Orham

The Black Gate, the Gateway to the Aendrils, or the City of Sin

Orham, called the Black Gate, the Gateway to the Aendrils, or the City of Sin, has a population of 7,500 and it serves as the home for many outcasts, hybrid humans, and those who fled from crimes elsewhere. The locals don’t ask questions, and money speaks.    Orham was founded in 1222, and they have not attained a charter yet (a fact that rankles the local elite). Its crest is three interlocked anullets, or, on a field of three bendlets, argent and azure. Orham is situated in the County of Gwyfned, the Kingdom of Gwyfned, in the High Kingdom of Myddum, on the shared Gwyfned/Kaldur border.    It sits at the base of the Aendril Mountain’s foothills, and it is girded by agricultural land to the east. Orham is connected by the Brighton Pass/Street to Embricht and Ygarl to the east, and Gwyfned to the west.    Orham was built rapidly by the lowest bidders, so it always looks a little dilapidated and frayed at the edges. It sprung up haphazardly as a trading stop, so it has many warehouses, horse yards and inns. The town has no castle, but developed around St. Claeredon’s Fortified Church. The town is defended by a short wall, about 13’ tall in its first course, but it has sat unfinished for years without being raised to a defensible height. Furthermore, locals have robbed out some of this wall for their own use, leaving indefensible gaps.    There is a smaller, daily market in town where the locals purchase their essential needs, and there is a large, weekly market that is held outside the city gates for horses, livestock and serious trading.   

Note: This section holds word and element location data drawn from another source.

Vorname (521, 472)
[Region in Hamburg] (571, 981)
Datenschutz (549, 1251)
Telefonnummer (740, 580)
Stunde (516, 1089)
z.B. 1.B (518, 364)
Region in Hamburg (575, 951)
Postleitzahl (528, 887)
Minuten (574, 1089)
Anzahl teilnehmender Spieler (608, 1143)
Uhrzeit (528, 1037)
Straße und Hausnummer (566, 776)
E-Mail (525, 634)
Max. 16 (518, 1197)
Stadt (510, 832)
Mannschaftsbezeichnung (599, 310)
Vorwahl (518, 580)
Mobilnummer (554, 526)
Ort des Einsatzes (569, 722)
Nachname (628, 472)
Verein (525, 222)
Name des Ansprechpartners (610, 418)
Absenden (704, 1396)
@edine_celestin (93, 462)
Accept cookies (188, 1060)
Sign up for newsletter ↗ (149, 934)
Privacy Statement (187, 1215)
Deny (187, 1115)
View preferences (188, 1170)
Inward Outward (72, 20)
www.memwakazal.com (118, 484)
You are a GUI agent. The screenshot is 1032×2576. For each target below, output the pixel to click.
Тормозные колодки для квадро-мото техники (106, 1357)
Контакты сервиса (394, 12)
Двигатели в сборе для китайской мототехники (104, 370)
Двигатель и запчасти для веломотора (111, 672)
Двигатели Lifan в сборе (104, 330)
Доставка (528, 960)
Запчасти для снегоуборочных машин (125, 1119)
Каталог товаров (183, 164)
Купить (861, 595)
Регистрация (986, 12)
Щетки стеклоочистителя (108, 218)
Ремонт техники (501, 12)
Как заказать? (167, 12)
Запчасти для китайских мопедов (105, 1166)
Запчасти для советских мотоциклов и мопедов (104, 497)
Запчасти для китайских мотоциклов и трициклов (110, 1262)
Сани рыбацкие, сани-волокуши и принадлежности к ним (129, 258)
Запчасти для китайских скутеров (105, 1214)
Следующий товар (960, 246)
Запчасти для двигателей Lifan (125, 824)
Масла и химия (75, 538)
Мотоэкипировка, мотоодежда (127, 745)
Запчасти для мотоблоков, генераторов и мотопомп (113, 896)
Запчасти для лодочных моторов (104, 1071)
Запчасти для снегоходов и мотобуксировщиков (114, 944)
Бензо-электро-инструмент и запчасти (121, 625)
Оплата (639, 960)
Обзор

The local church of St. Claeredon’s is known for the Miracle of the Three Holy Blades as witnessed by Br. Chester FitzKing in 1223. St. This edifice is a well-built, battle-scarred edifice that is fortified. Many business dealing take place in the churchyard, so full-on faction battles have taken place here repeatedly, and the priests are used to barring the doors, dropping the portcullis, and manning the walls. The local deacon sells all manner of dispensations and pardons at below market value.    An Ordinarite satellite monastery in town runs a large brothel, one friary is a den of gambling and card-playing, and in another the friars dress in high fashion, have forgone tonsures, and have grown fat on plentiful rich food and the wine they press. Claeredon the Well-Advised is the local saint.    There are two cemeteries attached to St. Claeredon’s church. The older of the two is fenced, gated off and abandoned. There is a revenant within that rises at night to capture interlopers to help fill his cemetery grounds out with fresh corpses. The new graveyard is normal in all regards.    Orham’s officials and guards are corrupt, and in terms of the legal system, this town is a liminal place full of beggars, scam artists and masterless men. If you choose to live here, you have to be tough, well-connected locally, and be willing to take justice into your own hands. Orham’s most recent literary star is Si. Simone Webston, author of The Citadel of Vain Maidens.